Model Rocket Motion Analysis: Reflecting on Time, Acceleration, Height, and Speed

How much time does it take for the rocket to reach a height of 4.2 m?

a) [tex]t=0.311 s[/tex]

What was the magnitude of the rocket's acceleration?

b) [tex]a=86.847 m/s^{2}[/tex]

Find the height of the rocket 0.20 s after launch.

c) [tex]y=1.736 m[/tex]

Find the speed of the rocket 0.20 s after launch.

d) [tex]V=17.369 m/s[/tex]

For this situation, we will use equations involving time, acceleration, height, and speed of the model rocket.

To determine the time taken for the rocket to reach a height of 4.2 m, we first calculate the average velocity of the rocket using the given speed.

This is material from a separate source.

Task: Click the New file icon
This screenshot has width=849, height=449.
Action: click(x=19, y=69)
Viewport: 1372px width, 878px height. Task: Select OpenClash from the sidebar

Then, by dividing the height by the average velocity, we find t = 0.311 s, as shown in equation (7).

Next, to find the magnitude of the rocket's acceleration, we utilize the equation y = 0.5at^2 with the known height reached and time taken, resulting in a = 86.847 m/s^2, as calculated in equation (10).

After that, to determine the height of the rocket 0.20 s after launch, we apply the same equation but substitute the time value, leading to y = 1.736 m, as obtained in equation (12).

Lastly, to find the speed of the rocket 0.20 s after launch, we use the equation V = at considering the rocket started from rest, giving V = 17.369 m/s, as computed in equation (15).

Reflecting on these calculations, we can comprehend the intricate interplay of time, acceleration, height, and speed in the motion analysis of a model rocket, offering insights into its dynamic behavior throughout its flight trajectory.